We ran a series of analysis in STRUCTURE from K = 2 to K = 10 and number of iterations were set to 10 times for each Ks and each datasets in order to verify the consistency of the results. Hence, we have submitted a total of 450 running analyses (5 sub-datasets × 9 inferred cluster x 10 iterations = 450) with 30,000 burn-in length and 20,000 MCMC iterations in each analysis to STRUCTURE software. The distribution of the alpha parameter showed a relatively constant distribution indicating convergence after 20,000 iterations. The estimated Q matrices from the STRUCTURE outputs were carefully observed and compared using the symmetric similarity coefficients (SSC) and there were no big differences in the estimation of Qs for all runs. The SSC was computed via permutation analyses of Q matrices for any number of clusters from multiple runs or multiple datasets generated by STRUCTURE software. The analyses were implemented by Cluster Matching and Permutation Program (CLUMPP) (Jakobsson and Rosenberg 2007). A program called distruct (Rosenberg 2004) was used to provide much finer control of the graphic plot of Q. It displays each individual as a line segment that partitioned into K colored components, which represent the individual’s Q in the K clusters.
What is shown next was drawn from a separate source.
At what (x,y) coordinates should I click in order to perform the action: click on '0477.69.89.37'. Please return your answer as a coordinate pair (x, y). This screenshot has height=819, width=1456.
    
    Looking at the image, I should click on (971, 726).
Haplotype-sharing analyses (HSAs)
The fast PHASE v1.2 (Scheet and Stephens 2006) was used to estimate haplotypes for each individual from 54,794 SNPs data. The number of random starts of the EM algorithm (−T) was set to 20, and the number of iterations of EM algorithm (−C) was set to 50. The software provides an estimation of the true underlying patterns of haplotype structure and to enhance the accuracy of the analysis, population labels were applied during the model fitting procedure (Scheet and Stephens 2006). The percentages of haplotype sharing (HS) among populations were determined based on (Xu et al. 2009) by HaploSharing program of the PEAS v1.0. The analysis binned the inferred haplotypes within particular size of windows and let a window slide by half of the other window size each time, considering the substantial variation of recombination across human genome (The International HapMap Consortium 2007; Li et al. 2008).
In this study, we adopted three sizes of sliding window (50 kb, 100 kb and 200 kb) to estimate the HS in three-population framework. According to (Xu et al. 2009), if there were three populations, A, B, and C, the haplotypes of one population can be identified as four categories when compared with those of the other two populations, regardless of the haplotype frequency. For instance, the haplotypes of population A are classified into four haplotype categories: 1) haplotypes are private in population A (denoted by HAP), 2) haplotypes are common in populations A and B but not in population C (HAB), 3) haplotypes are in common in populations A and C but not in population B (HAC), and 4) haplotypes are common in all populations (HABC). The haplotypes for populations B and C can be similarly defined.
In the HSAs of this study, the particular populations were merged into a group pursuant to the result of STRUCTURE analysis. For the first HSA, all Peninsular Malaysia Malays, Thai Pattani and Indonesians were merged into a group named Malays (MY), the Chinese (CN) group consisted of Jinuo and Wa, while the group of Indians (IN) comprised of Marathi and Telugu. This analysis was done to indicate the proportion of HS among the three groups and to identify which group was a bigger genetic contributor to Malays group. To represent the divergence pattern of the northern Peninsular Malaysia Malays, we combined the Melayu Kedah, Melayu Kelantan and Thai Pattani into a group named northern Malays (NMY) and implemented the second HSA with the Chinese and Indians groups. The third HSA was done to examine the relationship of the peninsula Malays (PMY) group consisted of Peninsular Malaysia Malays and Thai Pattani with the indigenous populations, which are the Orang Asli Semang (Jahai and Kensiu) grouped as Negrito (NG) and the Proto-Malays Temuan labeled as Proto-Malays (PM).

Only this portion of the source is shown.